In Alcoholics Anonymous World Services, Inc. v. Friedman, 1992 U.S. Dist. LEXIS 8939 (S.D.N.Y. June 15, 1992), a federal district court interpreted the amendments to the venue law to allow venue in one district even though other districts may have greater connection with the claims:
- However, the recent amendments to § 1391(b) have rendered Leroy's holding "largely academic." See David D. Siegel, Commentary on 1990 Revisions of Subdivisions (a), (b), and (e) 4, 6, 28 U.S.C.A. § 1391 (Supp. 1991). HN5Go to the description of this Headnote.The purpose of the amendments was to replace the litigation-breeding phrase "the claim arose," which implied that, for venue purposes, a claim arises in only one district, with new language making venue proper in a number of districts as long as the claim related activity in those districts was "substantial." See Federal Courts Study Implementation Act of 1990, H.R. Rep. No. 734, 101st Cong., 2d Sess. 23 (1990), reprinted in 1990 U.S.C.C.A.N. 6860, 6869. Hence under the new statute, it is not "unusual" for a claim to arise in more than one district for venue purposes. See id. The new amendments make it clear that venue is proper not only where the most "substantial" activities giving rise to the claim occurred, but where lesser parts of these activities occurred as long as these lesser parts were also "substantial." See Siegel, supra, at 4.

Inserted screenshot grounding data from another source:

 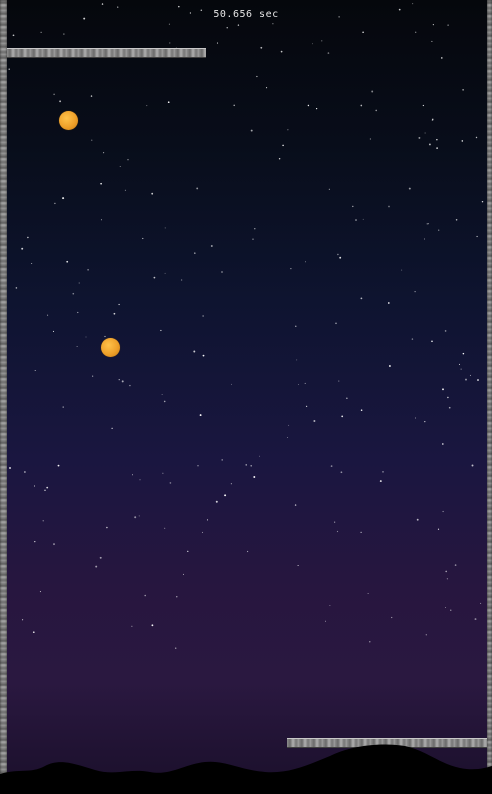 What do you see at coordinates (106, 53) in the screenshot?
I see `top-platform` at bounding box center [106, 53].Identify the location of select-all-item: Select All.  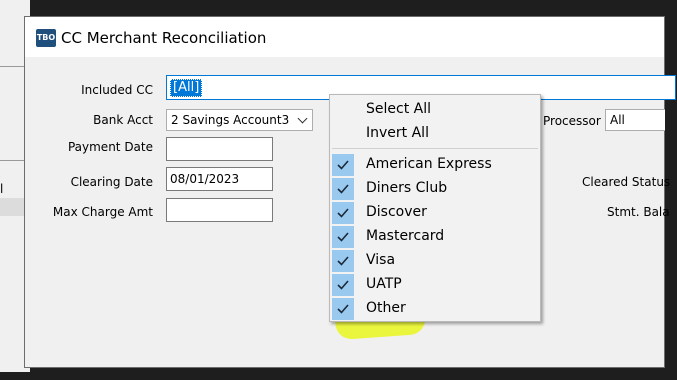
(435, 110).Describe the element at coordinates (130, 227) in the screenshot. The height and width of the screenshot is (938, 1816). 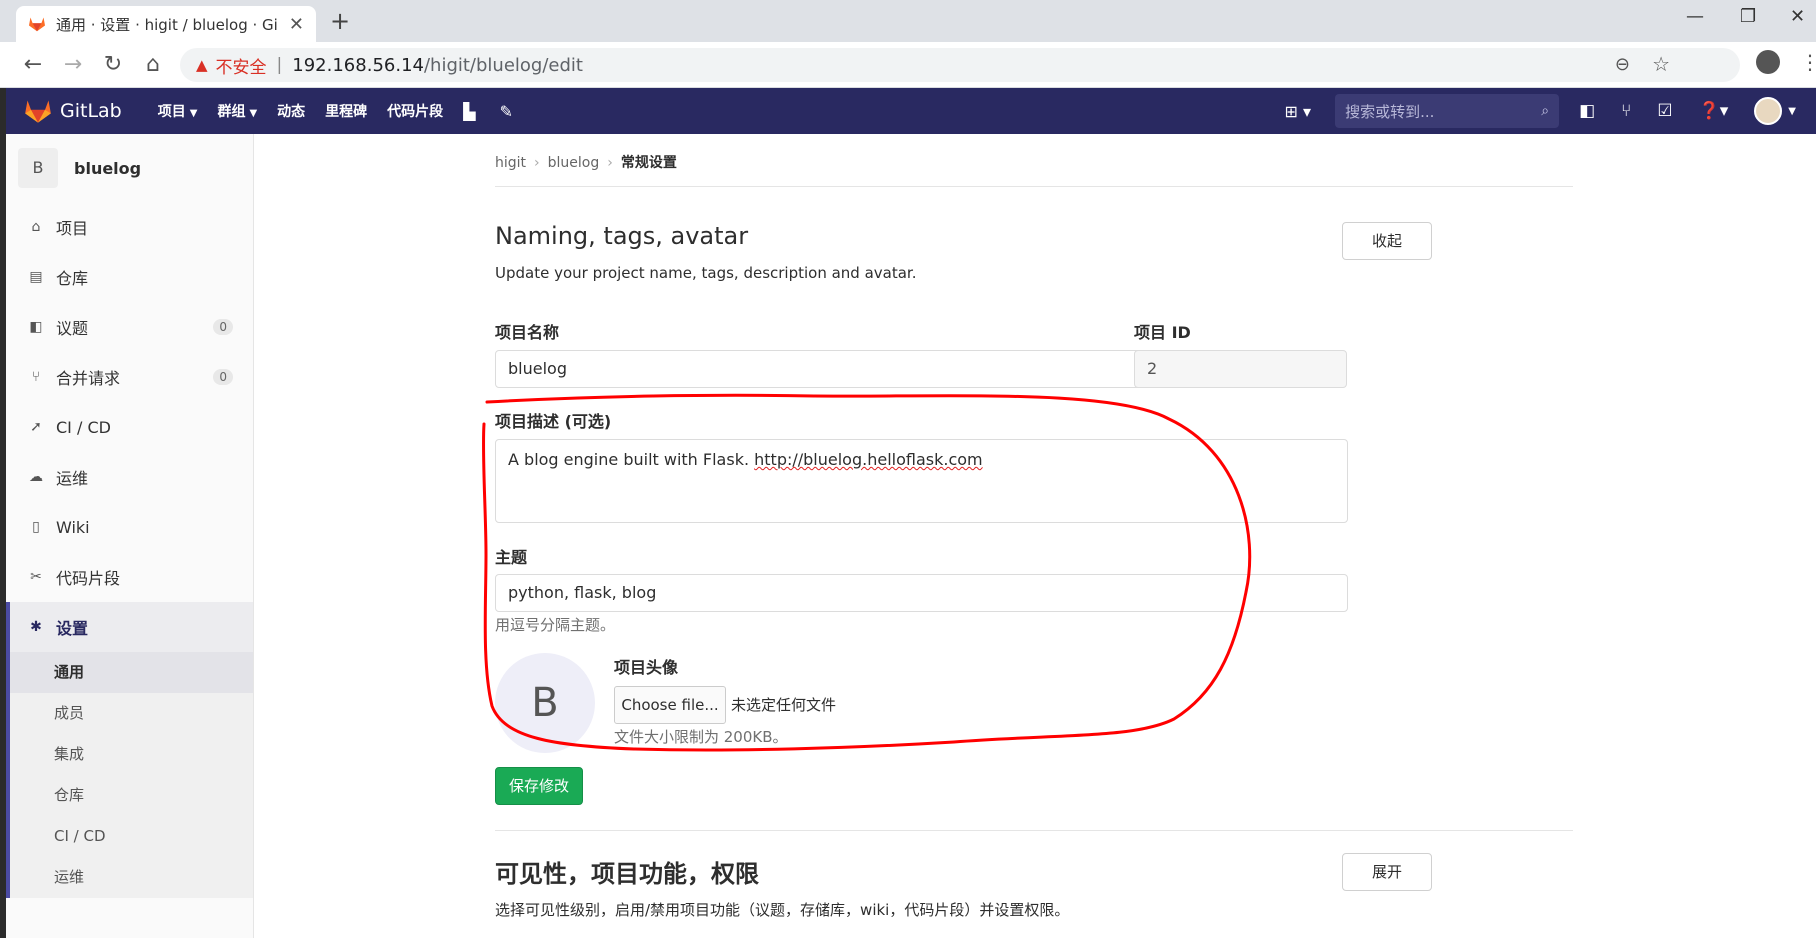
I see `sidebar-item-project: ⌂ 项目` at that location.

- Since the new statute uses the same "substantial part" requirement outlined in Honda, plaintiff is correct that Honda and its progeny supply the proper framework within which to analyze venue under the new statute. <footnote 3> Thus venue will be proper in this action if the weight of contacts between the allegedly infringing activity and this district is substantial.
- <footnote 3> The court in Honda declined to hold explicitly that venue would be proper in a district if there were "substantial" activities in that district but more substantial activities in another district, see 374 F. Supp. at 890, 892, although later cases applying Honda's holding often held that "substantial" activity would be sufficient regardless of the activity in other districts. See, e.g., Children's Television, supra, 223 U.S.P.Q. at 968. The new statute makes it clear that substantial activity is enough even if there is greater activity in another district.